An arts section report on the naming of Christopher Bedford as director of the San Francisco Museum of Modern Art includes this passage:
Darren Walker, the president of the Ford Foundation, who has led the charge on diversity issues, said he felt comfortable with the selection of Bedford. "While I'm disappointed that a diverse candidate wasn't chosen," Walker said in a telephone interview, "no museum leader is more committed to diversity than Chris Bedford."
What is Darren Walker doing in this article? He's not on the board of the San Francisco museum. The Ford Foundation isn't a major funder of the museum. Anytime a white male gets named to any job anywhere, the New York Times article about it is now going to include a quote from Darren Walker passing judgment on whether it's acceptable?
And how does the Times let Walker get away with describing Bedford as not "a diverse candidate"? Diversity comes in lots of dimensions—political, religious, personal experience. Bedford reportedly played college football. How many other art museum directors have had that experience?

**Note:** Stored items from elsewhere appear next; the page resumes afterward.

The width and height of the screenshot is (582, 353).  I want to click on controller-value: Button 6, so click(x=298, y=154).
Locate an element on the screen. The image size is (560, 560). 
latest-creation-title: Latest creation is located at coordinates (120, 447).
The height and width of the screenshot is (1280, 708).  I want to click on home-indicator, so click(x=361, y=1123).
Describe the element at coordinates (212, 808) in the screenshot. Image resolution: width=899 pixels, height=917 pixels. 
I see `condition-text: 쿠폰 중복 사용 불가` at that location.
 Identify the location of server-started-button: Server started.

The Times article doesn't disclose that previous highly favorable coverage in the New York Times of Walker and the Ford Foundation was followed by at least two grants by the Ford Foundation supporting the New York Times, which is a for-profit company controlled by the Ochs-Sulzberger family. The Times Company has been schnorring for charitable assistance from the Ford Foundation, while simultaneously claiming to potential and current shareholders, and in documents filed with the Securities and Exchange Commission, that its business is booming. Maybe the Times is buttering up Walker by including him in the article in the hope that he will dole out more Ford Foundation money to prop up the Ochs-Sulzberger family business, which has lost more than a billion dollars in market capitalization over the past five months or so.